A história é assim: era uma vez uma coisa muito cheia de pelos crescendo pelo corpo. Não sabia ao certo o que era, a que espécie pertencia. O único reflexo através do qual pode se ver é à margem do curso d’água que entrecorta a floresta, e este era de água tão turva que só podia ver refletidos vultos. Quando se olhava no riacho, via um garrancho com presas o orelhas pontudas, mas não ia muito longe disso. Os pelos desgrenhados eram estandartes-máscara de sua condição selvagem.
A primeira regra dessa história é a honestidade brutal. É um recurso para que se sinta o que não se pode ver; sentir os membros peludos roçando-se nas dobras e o vento ínfimo na ponta das orelhas quando quase tocam as folhas, por exemplo. Preciso também que você use da honestidade brutal para aceitar todas as mentiras que você conta. Você mente muito. Por favor, pense nas últimas três mentiras que contou a alguém ou a si mesmo.

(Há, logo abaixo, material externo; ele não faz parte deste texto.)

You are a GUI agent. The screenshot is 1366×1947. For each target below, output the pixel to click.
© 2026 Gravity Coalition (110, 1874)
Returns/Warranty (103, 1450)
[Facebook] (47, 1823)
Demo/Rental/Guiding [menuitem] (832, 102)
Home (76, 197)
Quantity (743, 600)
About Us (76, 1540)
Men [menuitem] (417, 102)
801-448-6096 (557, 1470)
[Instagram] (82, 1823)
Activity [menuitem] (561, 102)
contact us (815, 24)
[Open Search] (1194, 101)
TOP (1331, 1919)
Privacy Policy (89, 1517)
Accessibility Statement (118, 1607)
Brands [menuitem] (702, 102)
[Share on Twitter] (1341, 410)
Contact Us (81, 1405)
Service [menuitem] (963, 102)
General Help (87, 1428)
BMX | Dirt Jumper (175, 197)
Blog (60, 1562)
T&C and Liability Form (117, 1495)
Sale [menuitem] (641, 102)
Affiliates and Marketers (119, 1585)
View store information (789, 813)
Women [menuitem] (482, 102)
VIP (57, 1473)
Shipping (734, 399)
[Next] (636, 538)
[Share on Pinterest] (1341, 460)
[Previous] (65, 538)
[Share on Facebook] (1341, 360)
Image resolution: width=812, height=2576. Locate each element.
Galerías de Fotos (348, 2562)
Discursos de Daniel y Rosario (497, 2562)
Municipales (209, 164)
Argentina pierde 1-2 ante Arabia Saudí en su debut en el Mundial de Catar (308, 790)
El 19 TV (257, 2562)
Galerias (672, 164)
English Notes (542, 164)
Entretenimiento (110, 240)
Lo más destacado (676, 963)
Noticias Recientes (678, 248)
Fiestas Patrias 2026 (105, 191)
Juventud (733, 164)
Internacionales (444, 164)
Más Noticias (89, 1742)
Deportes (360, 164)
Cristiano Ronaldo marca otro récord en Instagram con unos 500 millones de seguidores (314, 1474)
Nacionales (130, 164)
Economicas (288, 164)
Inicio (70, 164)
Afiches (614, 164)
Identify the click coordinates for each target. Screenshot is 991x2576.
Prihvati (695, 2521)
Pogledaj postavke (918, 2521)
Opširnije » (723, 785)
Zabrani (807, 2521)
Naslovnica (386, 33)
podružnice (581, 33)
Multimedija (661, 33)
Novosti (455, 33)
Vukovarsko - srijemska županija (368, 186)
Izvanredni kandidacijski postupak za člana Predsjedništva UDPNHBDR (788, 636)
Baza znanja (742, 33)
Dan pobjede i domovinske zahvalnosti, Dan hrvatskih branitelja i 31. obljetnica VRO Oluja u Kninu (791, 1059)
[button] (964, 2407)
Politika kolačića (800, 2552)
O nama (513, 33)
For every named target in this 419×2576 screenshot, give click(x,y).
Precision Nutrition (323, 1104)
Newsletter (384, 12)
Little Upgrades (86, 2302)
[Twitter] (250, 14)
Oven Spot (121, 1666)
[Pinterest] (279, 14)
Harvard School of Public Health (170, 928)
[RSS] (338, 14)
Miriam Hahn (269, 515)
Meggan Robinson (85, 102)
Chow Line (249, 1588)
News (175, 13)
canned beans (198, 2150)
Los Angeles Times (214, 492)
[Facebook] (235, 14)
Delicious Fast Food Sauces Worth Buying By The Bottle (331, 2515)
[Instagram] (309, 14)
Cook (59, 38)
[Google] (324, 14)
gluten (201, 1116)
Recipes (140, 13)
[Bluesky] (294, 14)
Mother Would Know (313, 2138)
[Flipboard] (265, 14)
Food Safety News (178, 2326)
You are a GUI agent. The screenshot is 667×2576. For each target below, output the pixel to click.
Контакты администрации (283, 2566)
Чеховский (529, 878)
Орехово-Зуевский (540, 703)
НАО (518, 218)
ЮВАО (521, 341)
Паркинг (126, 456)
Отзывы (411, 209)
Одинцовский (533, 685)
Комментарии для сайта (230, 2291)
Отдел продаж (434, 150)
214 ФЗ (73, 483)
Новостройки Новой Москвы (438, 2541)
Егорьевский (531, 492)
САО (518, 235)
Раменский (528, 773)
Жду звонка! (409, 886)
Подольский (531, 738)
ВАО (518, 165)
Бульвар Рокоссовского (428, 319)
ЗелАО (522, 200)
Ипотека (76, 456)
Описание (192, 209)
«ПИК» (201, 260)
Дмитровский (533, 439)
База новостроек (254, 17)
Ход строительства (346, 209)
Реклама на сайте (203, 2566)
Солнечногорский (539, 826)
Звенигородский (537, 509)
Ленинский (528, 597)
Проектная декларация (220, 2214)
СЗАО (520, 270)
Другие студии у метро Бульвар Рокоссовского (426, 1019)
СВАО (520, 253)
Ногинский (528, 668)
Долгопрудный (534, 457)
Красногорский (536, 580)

Prosseguimos: um dia, passeando pela floresta virgem, a coisa vê, de longe, uma luz ofuscante por detrás das árvores. Segue a luz obstinadamente como um predador à sua presa, sentindo a floresta ficar mais e mais rala. Este lugar não é mais a floresta. Tinha diante de si um penhasco que parecia descer até o infinito, e sobre o abismo uma ponte estreita de pedras azuis. A luz cegante do sol estava na linha do horizonte. A despeito de coragem, a curiosidade lhe causou um comichão nas juntas e, quando se deu por si, você já pisava nas pedras azuis. A sua curiosidade é incontrolável.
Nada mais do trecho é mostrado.